M. Dalmas, rapporteur. Le comité a prévu le cas où les grands procurateurs seront d'accord et celui où ils seront discords. S'ils sont discords, ils rédigeront chacun leur requête et les grands juges décideront.

(L'Assemblée adopte l'article 8.)

M. Dalmas, rapporteur, donne lecture de l'article 9 qui est ainsi conçu :

Art. 9.

« Un greffier sera établi auprès de la haute cour nationale. Il sera âgé de 25 ans au moins. Les grands juges le nommeront au scrutin. Il pourra choisir les commis nécessaires pour le service du tribunal, et il en sera civilement responsable. Ils prêteront, ainsi que lui, entre les mains des juges, avant d'entrer en fonctions, le serment d'être fidèles à la nation, à la loi et au roi, et d'exercer avec exactitude leurs fonctions. «Le greffier ne sera révocable que pour prévarication jugée; mais ses fonctions cesseront avec celles du tribunal.

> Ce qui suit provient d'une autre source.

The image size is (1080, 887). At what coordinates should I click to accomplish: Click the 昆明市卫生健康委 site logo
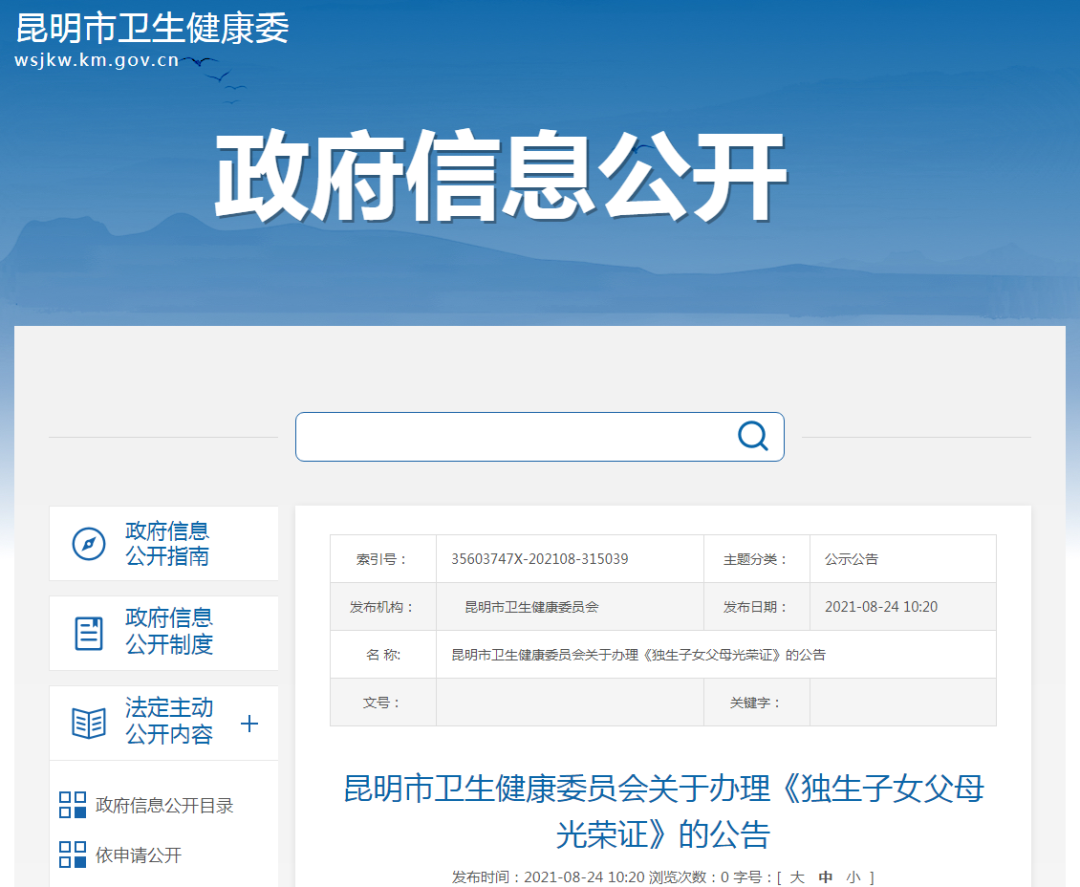(x=150, y=30)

"Son traitement, indépendamment des frais de ses commis, sera de 100 écus par mois. »

M. Pastoret. Je propose de supprimer ces mot: au scrutin. Il me semble inutile que 4 personnes aillent au scrutin pour nommer un greffier.

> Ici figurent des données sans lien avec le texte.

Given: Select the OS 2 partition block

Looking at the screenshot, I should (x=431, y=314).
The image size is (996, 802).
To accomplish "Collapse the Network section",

Plusieurs membres : La question préalable sur l'amendement !

(L'Assemblée décrète qu'il n'y a pas lieu à délibérer sur l'amendement de M. Pastoret et adopte l'article 9.)

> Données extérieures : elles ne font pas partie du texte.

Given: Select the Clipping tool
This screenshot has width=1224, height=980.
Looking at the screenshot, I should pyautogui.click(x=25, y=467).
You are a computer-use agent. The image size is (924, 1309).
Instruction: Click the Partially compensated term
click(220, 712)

M. Thuriot. Je propose que le nombre des commis à prendre par le greffier soit fixé par les grands juges.

(L'Assemblée adopte l'amendement de M. Thu

riot.)

En conséquence, l'article 9 est adopté comme suit :

Art. 9.

Un greffier sera établi auprès de la haute cour nationale. Il sera âgé de 25 ans au moins. Les grands juges le nommeront au scrutin. Il pourra choisir les commis nécessaires pour le service du tribunal, et il en sera civilement responsable. Le nombre de ces commis sera fixé par les grands juges. Ils prêteront, ainsi que le greffier, entre les mains des juges, avant d'entrer en fonctions, le serment d'être fidèles à la nation, à la loi et au roi, et d'exercer avec exactitude leurs fonctions.

Le greffier ne sera révocable que pour prévarication jugée; mais ses fonctions cesseront avec celles du tribunal. Son traitement, indépendamment des frais de ses commis, sera de 100 écus par mois. »>

M. Dalmas, rapporteur, donne lecture des articles 10 et 11 qui sont adoptés, sans discussion, dans les termes suivants :

Art. 10.

« Quatre huissiers seront établis auprès de la haute cour nationale; ils seront nommés par les grands juges et prêteront devant eux le même serment que le greffier et ses commis: le traitement de chacun des huissiers sera de 125 livres par mois.